#### What to do
Rewrite the lines from the one containing "Where should I click to: Click" down through the last line, swapping "team name" for "club name" and leaving everything else as it is. Leave the pictures out.

#### Record set
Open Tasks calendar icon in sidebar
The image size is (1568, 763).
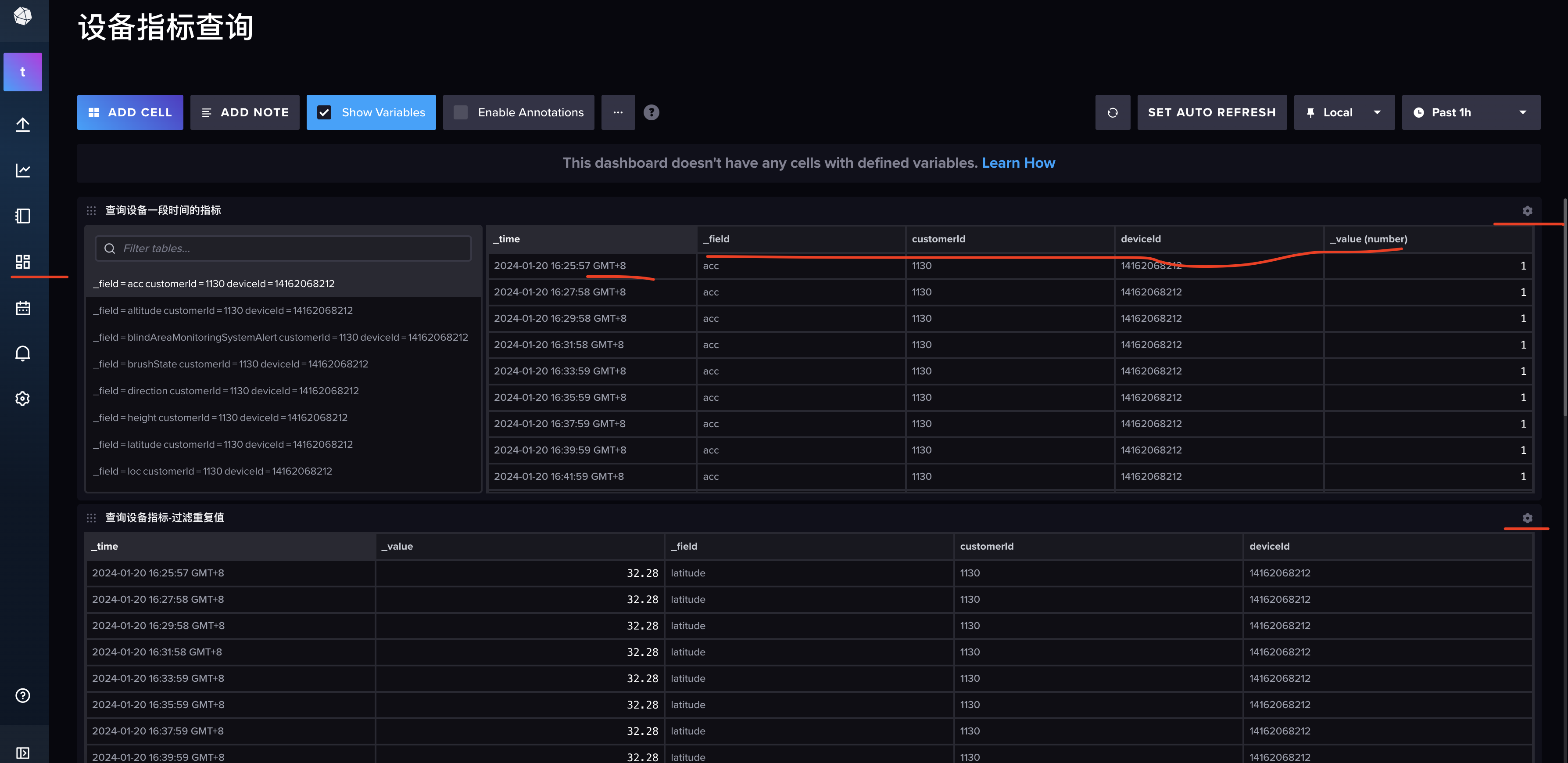click(x=22, y=308)
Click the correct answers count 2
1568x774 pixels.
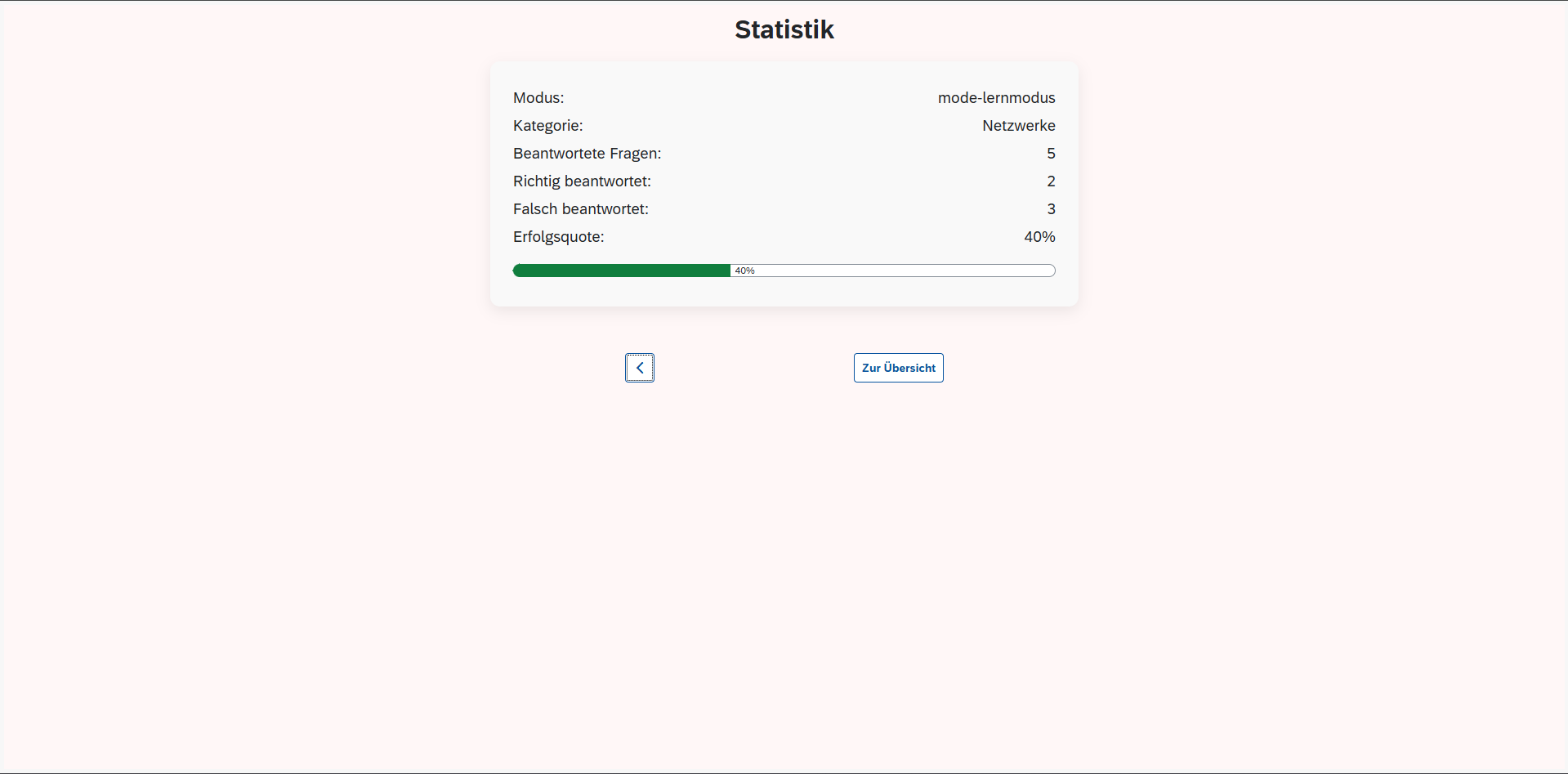pyautogui.click(x=1051, y=181)
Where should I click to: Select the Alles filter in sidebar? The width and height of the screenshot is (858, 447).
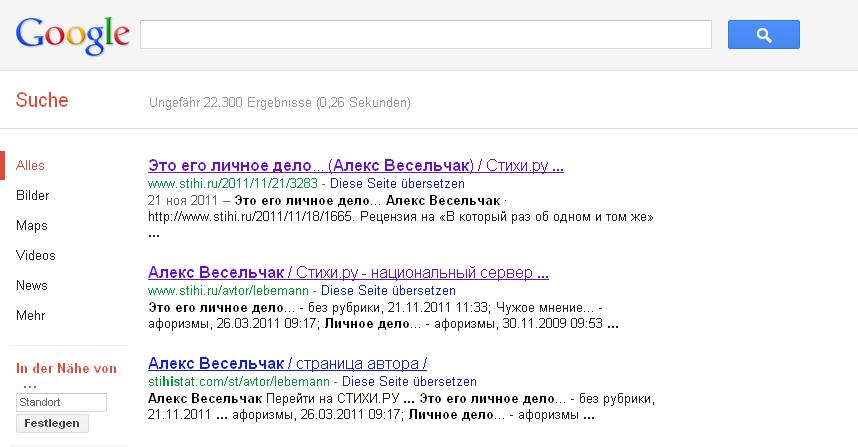[x=31, y=166]

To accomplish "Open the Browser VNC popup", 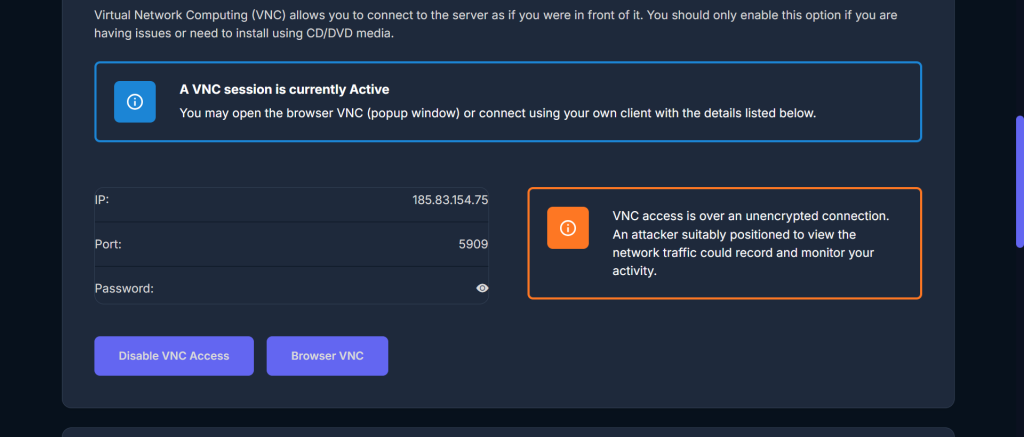I will pyautogui.click(x=327, y=356).
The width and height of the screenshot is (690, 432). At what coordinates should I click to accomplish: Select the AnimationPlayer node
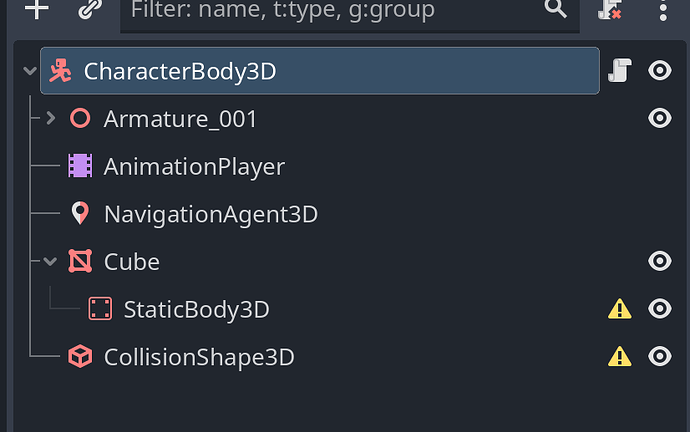pyautogui.click(x=195, y=167)
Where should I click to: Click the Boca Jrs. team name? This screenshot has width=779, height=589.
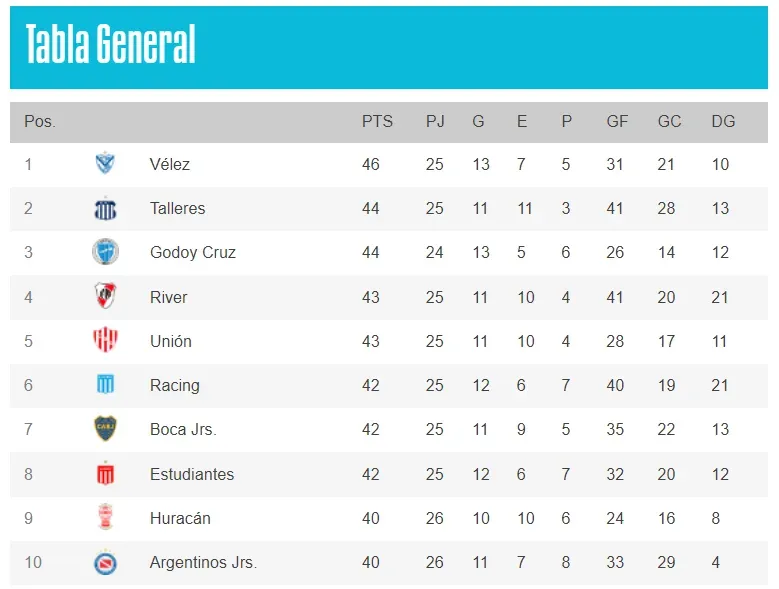click(183, 429)
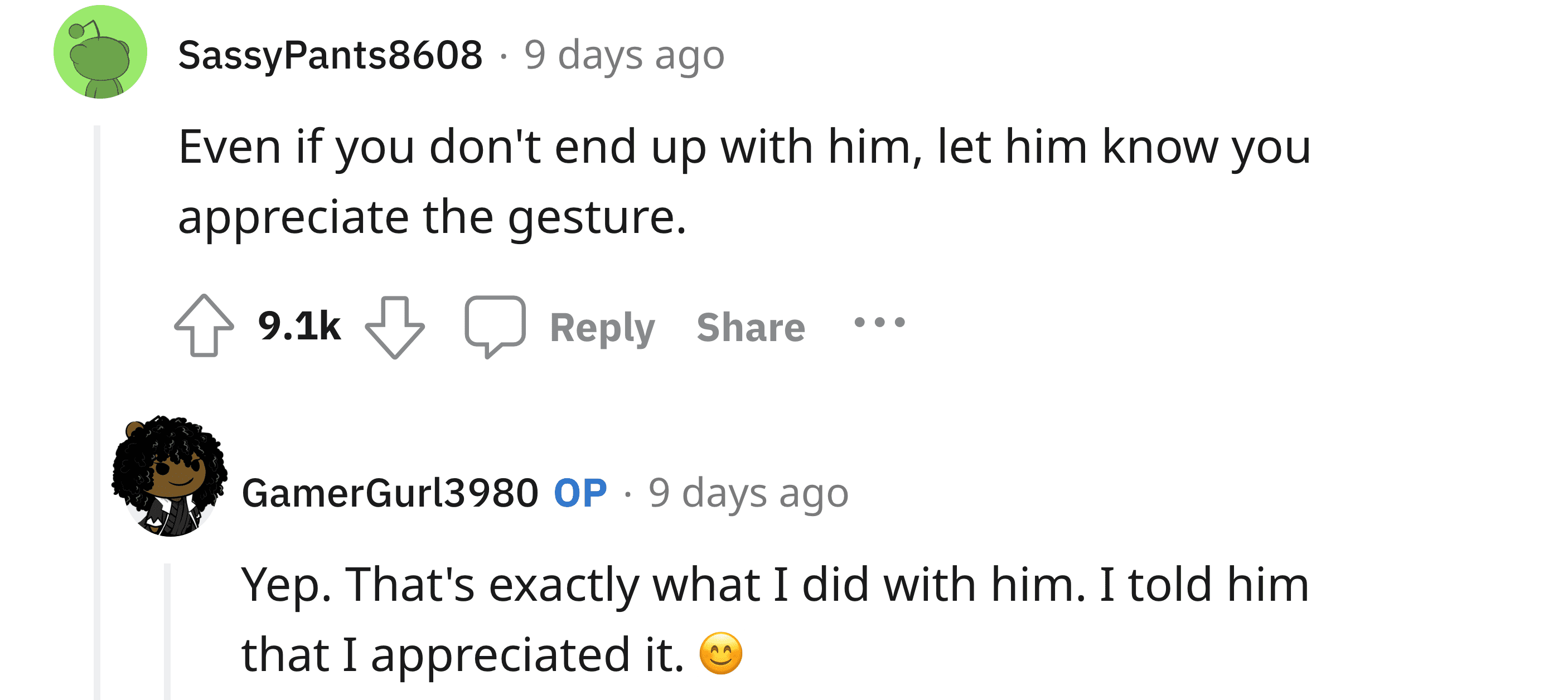Image resolution: width=1568 pixels, height=700 pixels.
Task: Click the "Yep. That's exactly what I did" reply text
Action: [775, 585]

#### Task answer
Where should I click to: Click the Boca Jrs. club name? This screenshot has width=779, height=589.
click(183, 429)
Image resolution: width=1568 pixels, height=700 pixels.
Task: Click the "Yep. That's exactly what I did" reply text
Action: [775, 585]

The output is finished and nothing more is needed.